Good cleaners for algae. Very hard to breed as the fry need brackish water to develop but they "spawn" in fresh water. I perfer Cherry shrimp as they are easy to breed and will keep a constant population in a tank for years. Amanos are larger than cherries. They live 2-3 years.


----------



## waynside (Aug 21, 2005)

the cherry shrimp will be able to breed successfully in a tank without taking them out of the tank? if so... i might get them then...i'm just looking for some shrimp that will clean a little bit and look great in the tank!


----------



## cucci67 (Aug 3, 2005)

Then cherries are the shrimp for you! I have been looking for cherries for weeks now, can't find a good inexpensive source other than aquabid.


----------



## Damon (Jan 18, 2005)

Cherry shrimp will breed in a community tank. The fry stay hidden until they are large enough to swim on their own.
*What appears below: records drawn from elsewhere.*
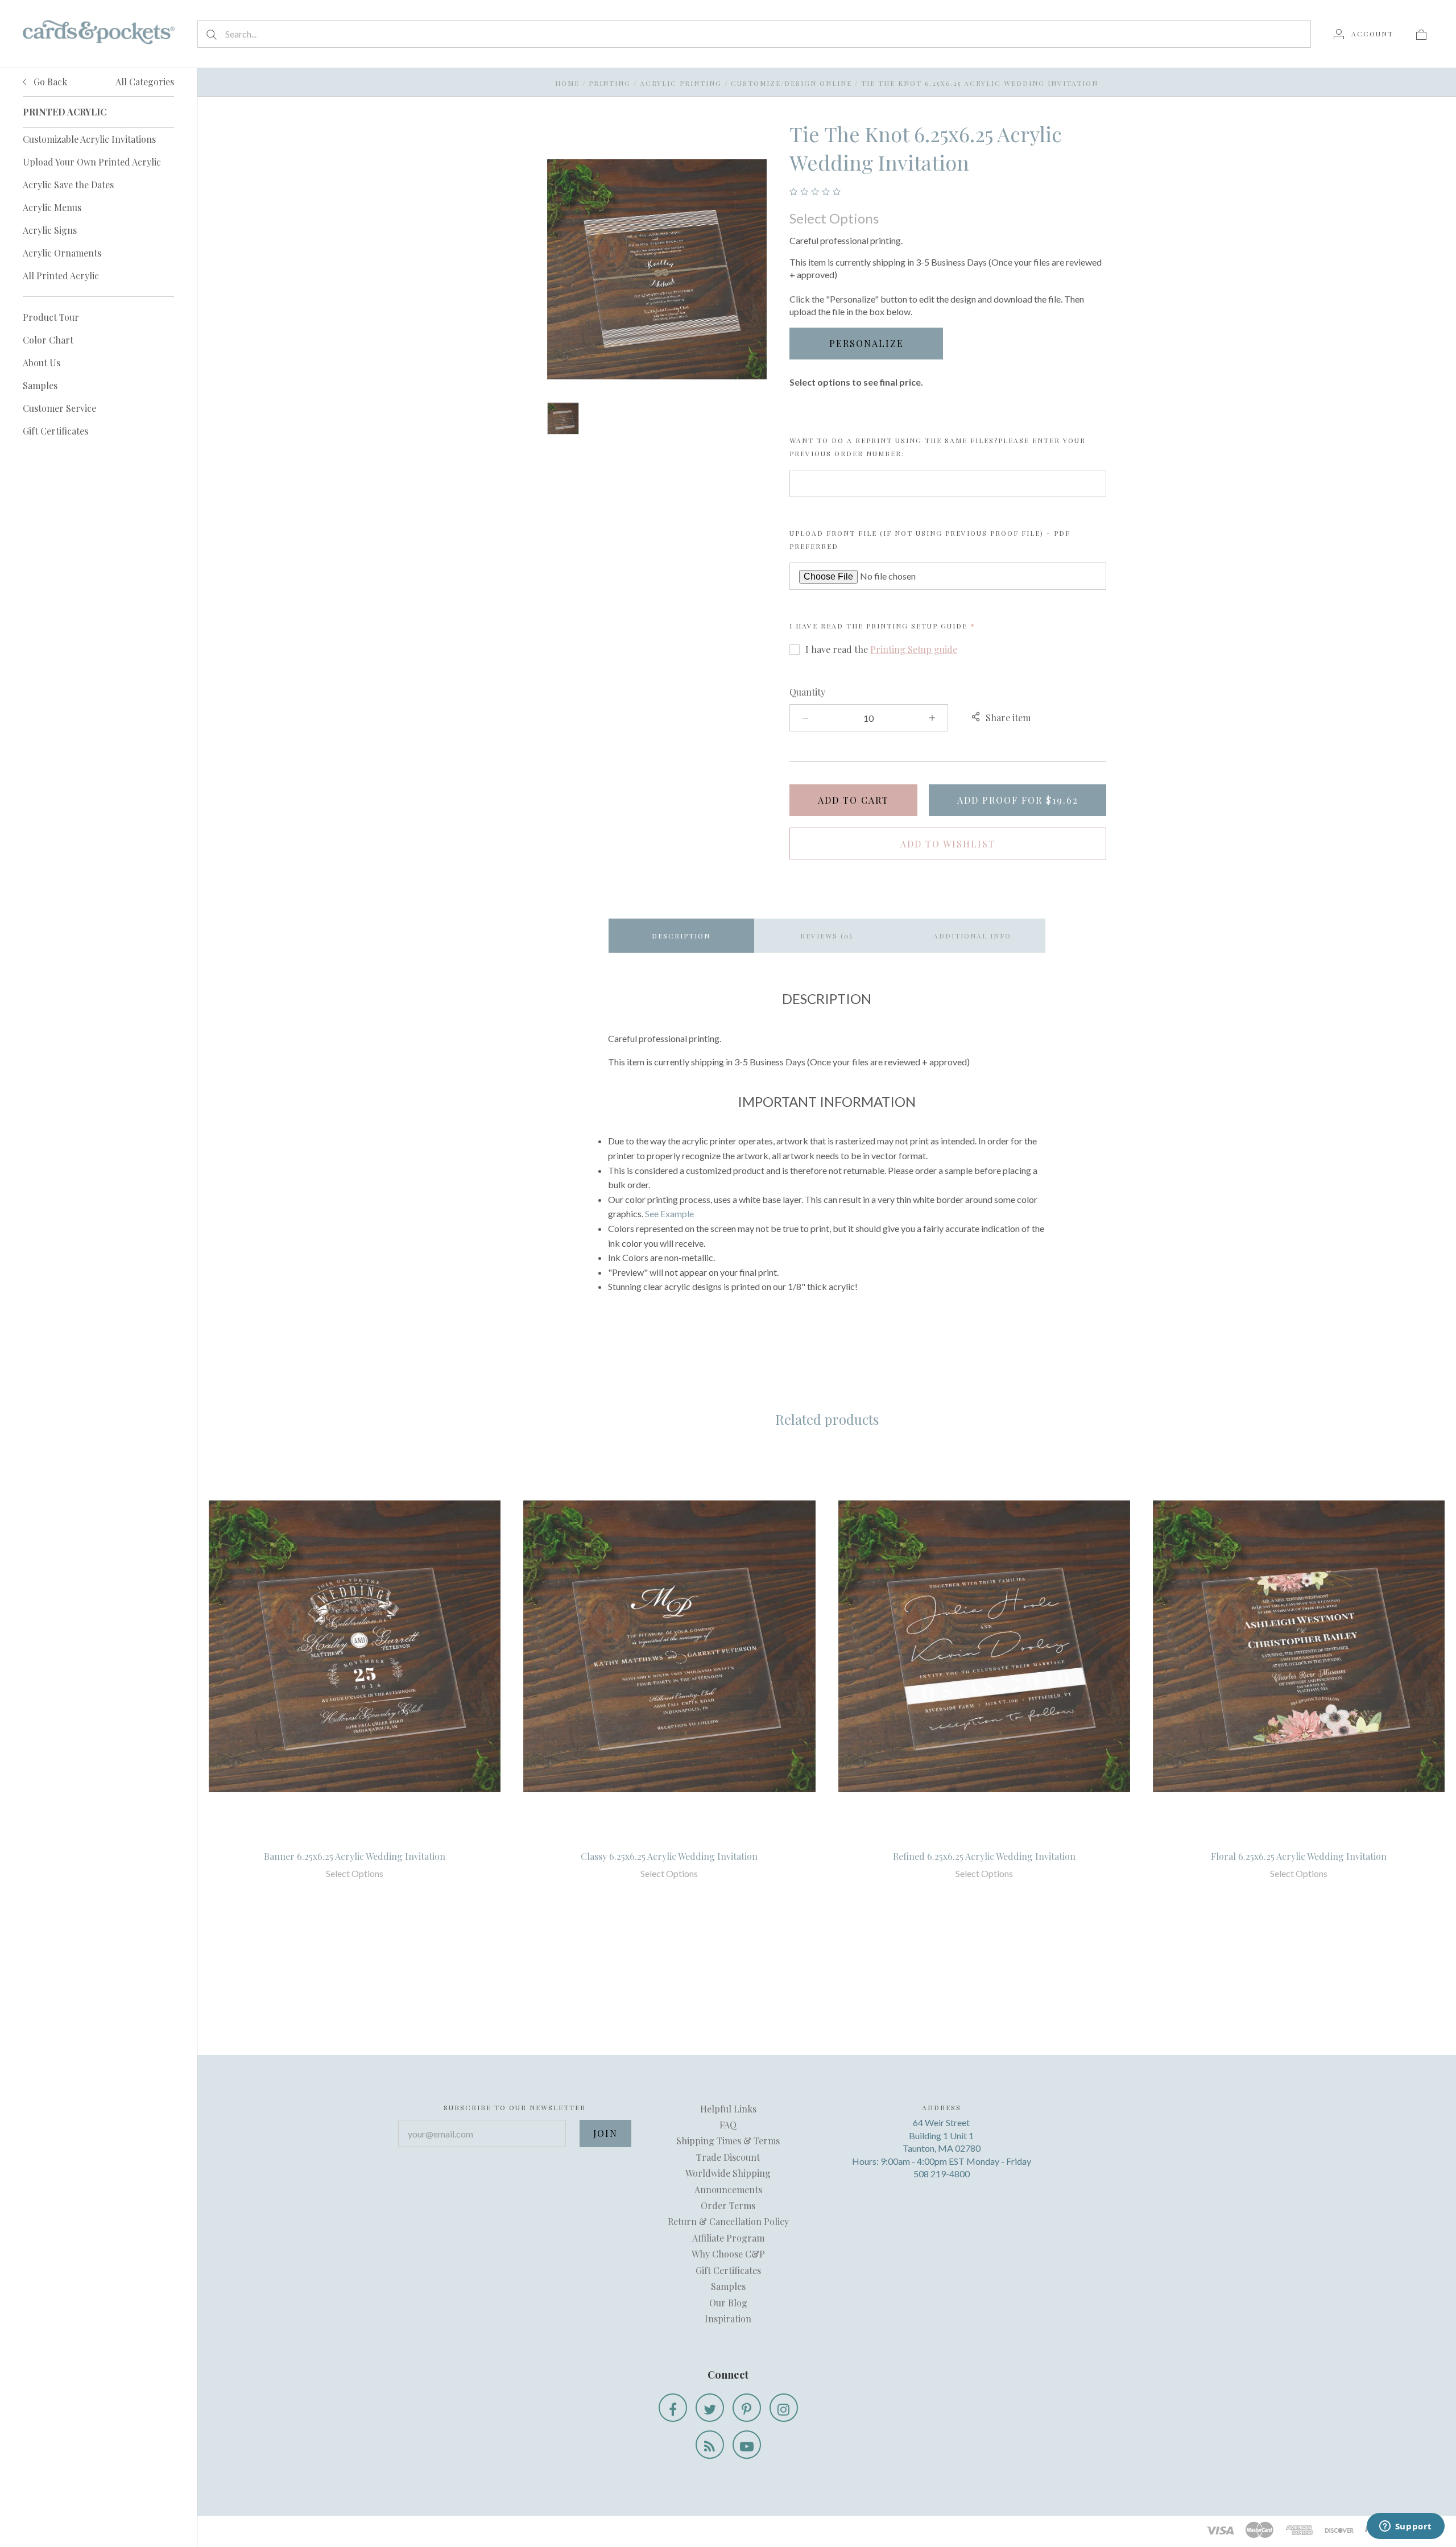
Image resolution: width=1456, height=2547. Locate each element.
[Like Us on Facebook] (673, 2407)
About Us (41, 363)
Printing (610, 83)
I pull out a dozen or so every month.


----------



## waynside (Aug 21, 2005)

wow! let me know if you have any for sale...i think i would like to get some soon...


----------



## cucci67 (Aug 3, 2005)

Same here, is you ever want to sell any, I am willing to pay for shipping too!


----------



## fishboy (Feb 26, 2005)

like wise for me i've been looking for cherrys


----------



## micstarz (Oct 22, 2005)

cherrys rock. easy to keep


----------



## j-man the skater-man (Apr 4, 2005)

talk to aprilrain on here she sold me the cherry shrimp i have and they are doing good and have produced 10 or 15 babies in about a month


----------



## Mr Fish (Sep 9, 2005)

Amanos, in theory, can live in a pond. Could cherry? Pond is in texas where the winters are general light but temperature fluxates a lot. Pond is 1,500 gallons and I have two floating heaters in it. Pond has goldfish & koi in it.


----------